Dataset entries:
○ ○ ○
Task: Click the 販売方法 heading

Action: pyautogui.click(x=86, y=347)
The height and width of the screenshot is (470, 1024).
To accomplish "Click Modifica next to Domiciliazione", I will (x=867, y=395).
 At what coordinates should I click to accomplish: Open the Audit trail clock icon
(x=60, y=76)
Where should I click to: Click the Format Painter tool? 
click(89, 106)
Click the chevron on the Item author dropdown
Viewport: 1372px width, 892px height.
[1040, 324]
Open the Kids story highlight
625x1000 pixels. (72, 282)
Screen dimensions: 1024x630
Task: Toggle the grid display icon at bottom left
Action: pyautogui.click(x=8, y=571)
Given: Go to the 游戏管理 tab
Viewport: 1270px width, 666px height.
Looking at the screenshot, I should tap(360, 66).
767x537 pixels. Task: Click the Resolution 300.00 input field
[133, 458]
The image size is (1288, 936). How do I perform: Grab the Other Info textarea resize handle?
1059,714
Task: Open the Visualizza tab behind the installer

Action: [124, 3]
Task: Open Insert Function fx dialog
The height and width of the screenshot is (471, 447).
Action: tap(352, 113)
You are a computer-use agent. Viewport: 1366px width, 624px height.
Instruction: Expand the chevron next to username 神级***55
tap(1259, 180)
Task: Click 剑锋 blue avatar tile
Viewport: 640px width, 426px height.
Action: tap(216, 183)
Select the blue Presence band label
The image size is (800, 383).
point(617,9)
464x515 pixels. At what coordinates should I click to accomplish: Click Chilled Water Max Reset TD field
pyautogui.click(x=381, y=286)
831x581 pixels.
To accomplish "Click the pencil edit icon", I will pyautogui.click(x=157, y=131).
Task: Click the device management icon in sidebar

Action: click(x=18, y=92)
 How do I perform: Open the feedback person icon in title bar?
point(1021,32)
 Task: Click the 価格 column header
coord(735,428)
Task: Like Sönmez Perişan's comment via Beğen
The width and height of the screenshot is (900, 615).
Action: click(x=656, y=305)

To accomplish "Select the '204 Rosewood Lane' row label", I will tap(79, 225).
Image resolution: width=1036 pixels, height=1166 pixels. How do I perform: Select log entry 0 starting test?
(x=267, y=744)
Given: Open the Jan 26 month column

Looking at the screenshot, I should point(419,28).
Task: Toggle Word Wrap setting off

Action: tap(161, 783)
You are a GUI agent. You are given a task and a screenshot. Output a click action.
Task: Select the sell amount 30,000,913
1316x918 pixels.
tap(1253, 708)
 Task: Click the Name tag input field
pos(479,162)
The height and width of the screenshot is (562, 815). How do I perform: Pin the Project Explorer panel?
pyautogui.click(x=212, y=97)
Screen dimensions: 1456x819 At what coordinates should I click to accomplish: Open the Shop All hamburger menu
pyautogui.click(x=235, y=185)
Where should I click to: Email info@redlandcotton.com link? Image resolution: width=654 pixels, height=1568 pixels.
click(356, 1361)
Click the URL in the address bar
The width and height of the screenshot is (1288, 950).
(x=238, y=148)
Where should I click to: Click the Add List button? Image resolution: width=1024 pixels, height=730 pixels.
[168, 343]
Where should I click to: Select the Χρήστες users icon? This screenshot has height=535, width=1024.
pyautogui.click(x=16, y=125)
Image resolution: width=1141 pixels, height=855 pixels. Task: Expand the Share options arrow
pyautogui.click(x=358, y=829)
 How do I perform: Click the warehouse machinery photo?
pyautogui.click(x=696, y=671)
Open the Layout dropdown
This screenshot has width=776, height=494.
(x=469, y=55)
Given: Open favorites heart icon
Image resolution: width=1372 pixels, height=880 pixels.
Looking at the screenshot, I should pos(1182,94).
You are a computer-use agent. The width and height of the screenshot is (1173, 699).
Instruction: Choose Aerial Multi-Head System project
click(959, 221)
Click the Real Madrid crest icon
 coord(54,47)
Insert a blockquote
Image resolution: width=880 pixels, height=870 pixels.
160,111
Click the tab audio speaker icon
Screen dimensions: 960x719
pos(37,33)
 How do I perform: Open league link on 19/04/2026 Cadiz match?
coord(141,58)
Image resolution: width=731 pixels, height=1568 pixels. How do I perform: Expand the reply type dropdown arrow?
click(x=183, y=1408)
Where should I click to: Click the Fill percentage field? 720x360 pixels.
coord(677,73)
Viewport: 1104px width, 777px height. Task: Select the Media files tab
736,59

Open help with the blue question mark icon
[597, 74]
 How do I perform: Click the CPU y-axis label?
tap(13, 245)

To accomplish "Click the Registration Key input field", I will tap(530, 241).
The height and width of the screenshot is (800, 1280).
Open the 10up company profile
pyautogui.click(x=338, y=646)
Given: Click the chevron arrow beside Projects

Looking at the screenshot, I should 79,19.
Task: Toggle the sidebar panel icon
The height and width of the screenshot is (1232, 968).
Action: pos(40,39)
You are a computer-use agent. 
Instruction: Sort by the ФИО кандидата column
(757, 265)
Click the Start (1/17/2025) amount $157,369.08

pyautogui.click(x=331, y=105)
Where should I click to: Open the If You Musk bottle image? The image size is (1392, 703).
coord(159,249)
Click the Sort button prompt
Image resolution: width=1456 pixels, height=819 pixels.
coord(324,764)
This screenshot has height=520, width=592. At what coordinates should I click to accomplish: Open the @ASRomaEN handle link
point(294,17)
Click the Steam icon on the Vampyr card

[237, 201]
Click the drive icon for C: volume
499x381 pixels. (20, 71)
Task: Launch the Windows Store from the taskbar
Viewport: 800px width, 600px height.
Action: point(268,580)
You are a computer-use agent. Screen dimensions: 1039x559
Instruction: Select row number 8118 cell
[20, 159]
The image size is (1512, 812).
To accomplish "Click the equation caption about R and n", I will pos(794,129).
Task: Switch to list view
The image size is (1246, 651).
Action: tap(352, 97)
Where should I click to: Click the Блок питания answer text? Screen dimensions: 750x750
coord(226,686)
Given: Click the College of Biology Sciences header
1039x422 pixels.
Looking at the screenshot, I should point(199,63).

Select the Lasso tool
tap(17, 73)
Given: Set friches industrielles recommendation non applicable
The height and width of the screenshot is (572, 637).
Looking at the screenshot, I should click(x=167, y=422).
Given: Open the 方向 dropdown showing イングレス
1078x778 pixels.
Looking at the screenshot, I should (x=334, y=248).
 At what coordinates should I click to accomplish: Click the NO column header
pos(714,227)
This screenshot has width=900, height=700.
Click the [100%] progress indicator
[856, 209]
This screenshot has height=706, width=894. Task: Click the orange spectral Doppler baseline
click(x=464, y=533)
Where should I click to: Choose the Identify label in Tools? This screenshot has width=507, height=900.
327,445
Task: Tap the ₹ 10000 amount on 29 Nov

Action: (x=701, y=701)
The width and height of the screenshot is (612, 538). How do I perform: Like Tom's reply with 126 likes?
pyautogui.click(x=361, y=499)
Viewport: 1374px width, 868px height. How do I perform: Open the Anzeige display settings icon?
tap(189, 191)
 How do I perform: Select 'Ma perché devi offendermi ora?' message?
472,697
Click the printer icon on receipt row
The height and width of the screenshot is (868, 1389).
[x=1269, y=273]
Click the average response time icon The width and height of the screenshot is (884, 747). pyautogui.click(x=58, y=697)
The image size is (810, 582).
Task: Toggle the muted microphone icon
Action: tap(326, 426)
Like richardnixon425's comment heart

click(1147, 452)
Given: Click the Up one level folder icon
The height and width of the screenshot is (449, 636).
○ ○ ○
What is expected: Send back an exact copy of only the lines from the line with "How do I perform: Open league" up to and including the line with "Task: Toggle the sidebar panel icon" in the data above.

Task answer:
 How do I perform: Open league link on 19/04/2026 Cadiz match?
coord(141,58)
Image resolution: width=731 pixels, height=1568 pixels. How do I perform: Expand the reply type dropdown arrow?
click(x=183, y=1408)
Where should I click to: Click the Fill percentage field? 720x360 pixels.
coord(677,73)
Viewport: 1104px width, 777px height. Task: Select the Media files tab
736,59

Open help with the blue question mark icon
[597, 74]
 How do I perform: Click the CPU y-axis label?
tap(13, 245)

To accomplish "Click the Registration Key input field", I will tap(530, 241).
The height and width of the screenshot is (800, 1280).
Open the 10up company profile
pyautogui.click(x=338, y=646)
Given: Click the chevron arrow beside Projects

Looking at the screenshot, I should 79,19.
Task: Toggle the sidebar panel icon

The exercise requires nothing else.